Барон кастовал обратный щит — но ему нужно было хотя бы несколько мгновений, а никто ему их давать не собирался. Тротт зашипел, перехватывая его руку, выворачивая ее и ломая. Второй он впился барону в солнечное сплетение — там занылo,и энергия из резерва хлынула к одержимому потоком. Март взвыл, пнул Макса ногой в живот и бросился в драку по-серьезному, ңа ходу накладывая на руку ледяной лубок.
Дом затрясся, дом заходил ходуном — по стенам зазмеились трещины, полопались окна, а два сильнейших мага в мире сражались, переходя от рукопашной к обмену стихийными ударами и снова вцепляясь друг в друга. Блакориец слабел — часть его боевых заклинаний рассеивалась, тянулась к Максу светлыми потоками, и очень много сил уходило на поддержание щитов. Да и одна рука была бесполезна теперь. Он поднял голову, сплюнул с досады, поставил ещё один щит — на поддержание потолка, и, игнорируя боль, ударил Тараном, отшвыривая Макса. Выскочил в гостиную, нырнул за диван, выигрывая время — и закончил, наконец, плетение обратного щита. И несколько раз дернул сигналку Алекса на сломанной руке.
Дверь в спальню грохотнула, рассыпалась щепой. Барон осторожно выглянул из-за дивана, накладывая себе обезболивание. В проходе стоял Макс. Нет, не Макс — одержимый, с зелеными глазами и равнодушным лицом оглядывающий гостиную и накручивающий в ладони невиданно мощный Стазис.
Мартин накрыл инляндца плотным куполом обратного щита, который заработал, как помпа, откачивая энергию.
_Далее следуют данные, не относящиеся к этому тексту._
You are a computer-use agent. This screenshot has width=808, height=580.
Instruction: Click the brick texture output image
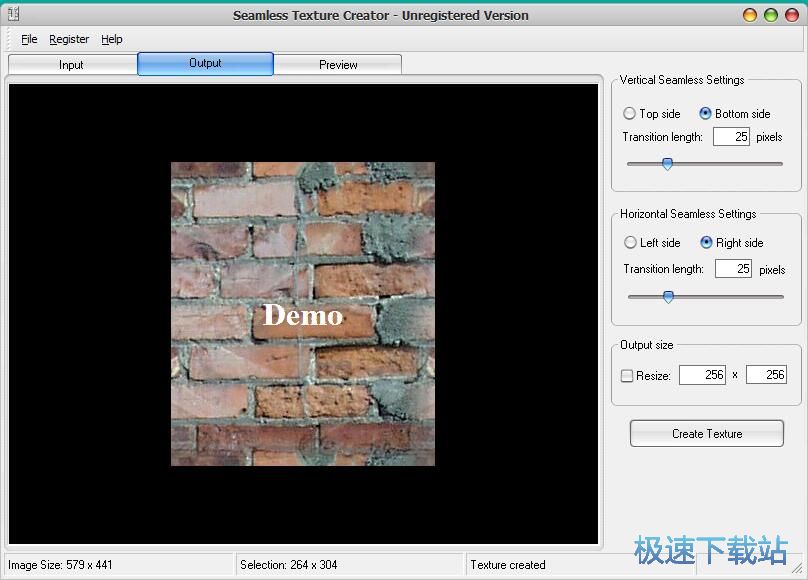pos(303,314)
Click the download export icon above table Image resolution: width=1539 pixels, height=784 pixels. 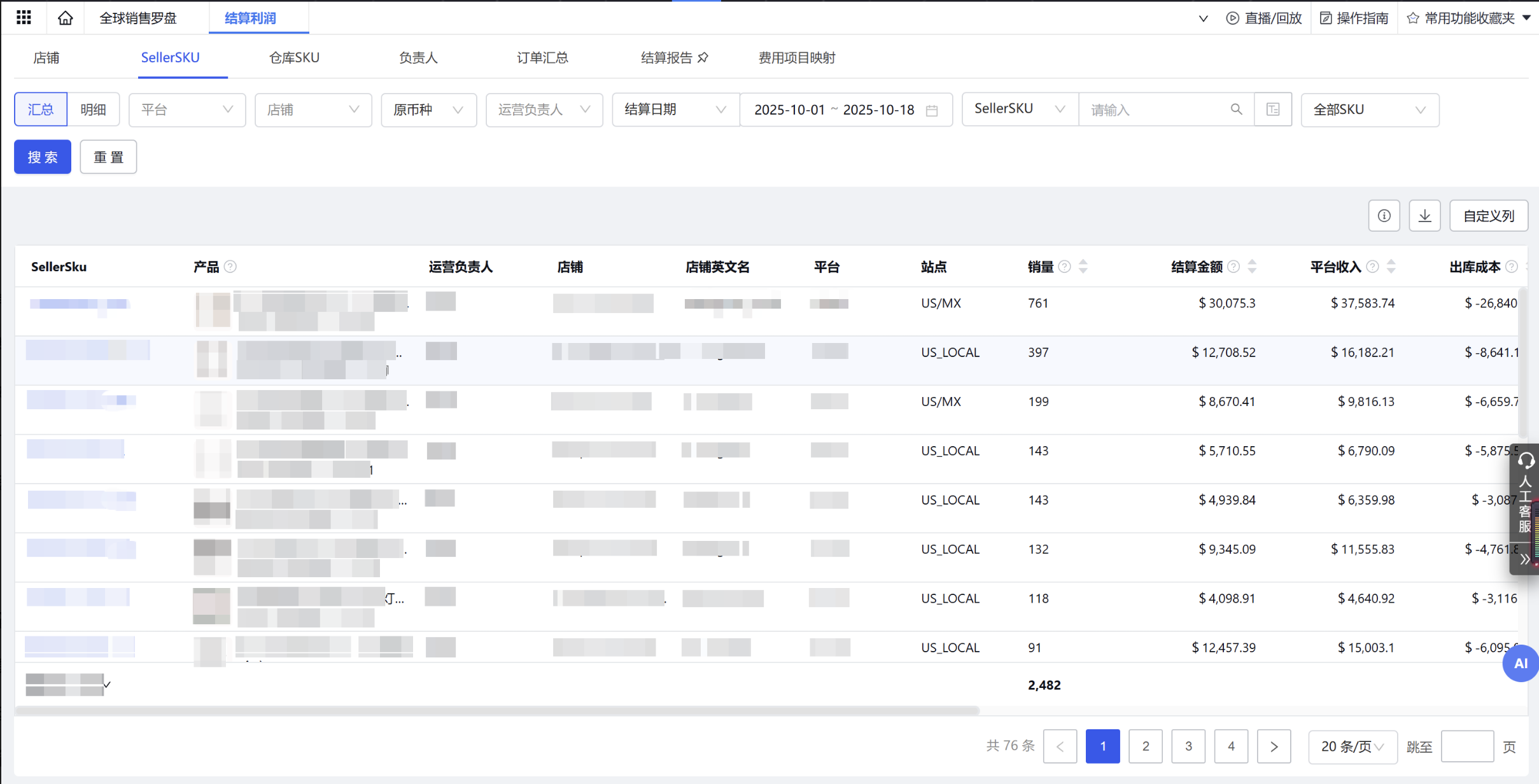[x=1425, y=215]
Пoднялся, создавая дублирующий — если пакость, вселившаяся в Макса, впитает первый щит, успеет накрыть вторым. Одержимый почему-то не делал ничего, чтобы защититься, даже не дрогнул — он стоял теперь, вцепившись пальцами в дверной косяк, согнувшись, и рука его, творящая заклинание, дрожала. И он опять что-то шипел, раскачиваясь туда-сюда, и Стазис в его руках медленно гас. Вот заклятье полыхнуло в последний раз, исчезая — и Тротт вцепился когтями себе в лицо, царапая его до крови и настойчиво, мучительно что-то выскуливая.